Au centre du film, deux visions s’opposent. Les scientifiques d'un côté et les militaires de l'autre. La raison contre la force en d'autres termes. À cela s’ajoute la neutralité de deux individus désillusionnés s'efforçant de rester le plus à l'écart possible de cette guerre ouverte contre les zombies, mais surtout entre les hommes. Le premier est pilote et ressemble vaguement à Richard Pryor, le second est mécanicien et sosie involontaire de Mister Bean. Au milieu de ce joli bordel, une femme tente de faire le lien. Ne s'intégrant pas à ses collègues scientifiques et violemment repoussée par ce militaire avec qui elle entretient une liaison, elle représente une certaine forme de vaine sagesse, mais surtout la minorité opprimée chère à Romero (dont les zombies sont l’incarnation la plus radicale). Il ne s'agit plus de couleur de peau, mais de sexe. Pourtant, le constat demeure le même dans cette société faite d’inégalités sociales qui génèrent et renforcent l’exclusion. En grand ordonnateur, Romero ne privilégie aucun camp. Modèle type du savant fou (il est d’ailleurs surnommé "Frankenstein" ; même si Mengele aurait été tout autant approprié), le Dr. Logan illustre parfaitement les craintes du cinéaste face aux dérives scientistes. N’hésitant pas à abattre les "cobayes" devenus inutiles, à nourrir les zombies de restes humains ou à s’adonner aux pratiques les plus barbares qui soient (et particulièrement réalistes grâce aux maquillages prodigieux de Tom Savini), il est impossible de rester stoïque face à ce sinistre personnage. D’un intérêt scientifique plus que douteux et avec une totale absence d’éthique, les expériences auxquelles il se livrent n’ont en effet rien à envier à celles du monstrueux "ange de la mort" nazi… Le réalisateur n'épargne pas non plus les militaires en les caricaturant à outrance (humour bas de plafond, remarques misogynes, soumission aveugle à l'autorité, recours systématique à la force), notamment à travers cette déviante représentation symbolique que constitue le totalitaire Capitaine Rhodes et ses méthodes détestables de despote.

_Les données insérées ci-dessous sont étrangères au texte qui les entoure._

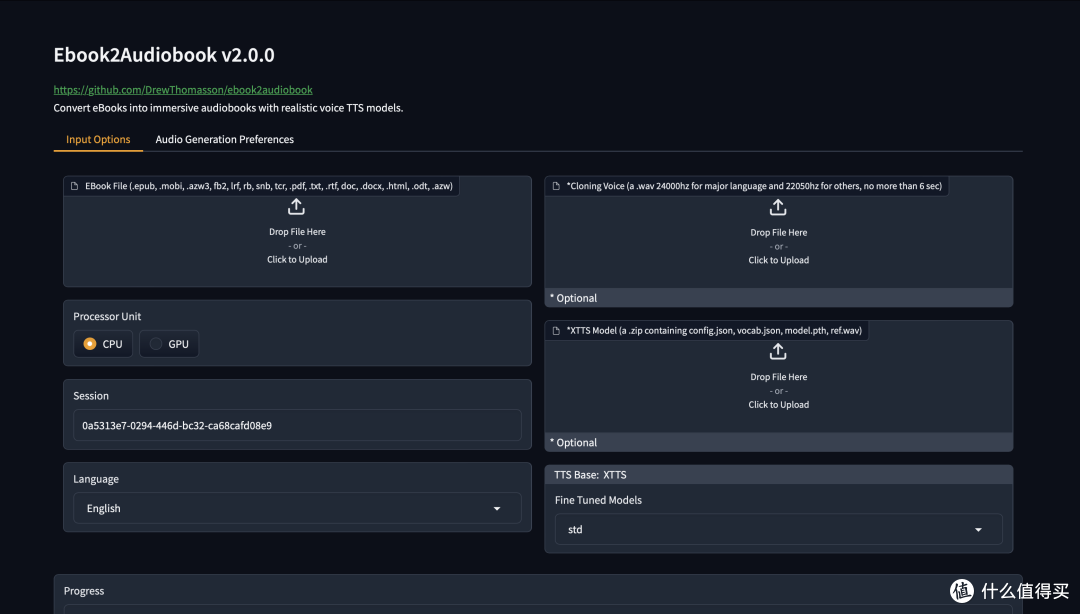Switch to the Input Options tab
Screen dimensions: 1080x614
coord(98,140)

Autant dire que leur mise à mort inévitable n’en sera que plus libératrice… et attendue !
"Hello, hello ? Is anyone there ?"
Chaque camp ayant un objectif aussi utopique et désespéré que contradictoire – parvenir à domestiquer les morts-vivants ou les éliminer tant qu'il reste des balles (ce qui renvoie la proposition absurde du politicien de Zombie / Dawn of the Dead qui voulait nourrir les zombies ou détruire toutes les villes) – la tension monte progressivement dans ce trou et la cohabitation semble de plus en plus impossible entre scientifiques et militaires. Et pendant que ceux-ci se déchirent, ne communiquent plus et s'isolent, les zombies commencent à s'organiser (évolution majeure apportée par ce film). Si Zombie / Dawn of the Dead suggérait déjà l'idée que les créatures conservaient des bribes de souvenirs de leur vie antérieure (ce qui les poussaient à se rendre mécaniquement au centre commercial), Le Jour des morts-vivants va plus loin. Alors que les êtres soi-disant "évolués" ont des comportements bestiaux, agissent égoïstement et semblent s’auto-condamner à leur chute prochaine, les zombies "stupides" éprouvent des émotions, sont solidaires et coordonnent leur inexorable domination du monde. Là encore, George A. Romero développe sa réflexion par l’entremise d’un archétype révélateur.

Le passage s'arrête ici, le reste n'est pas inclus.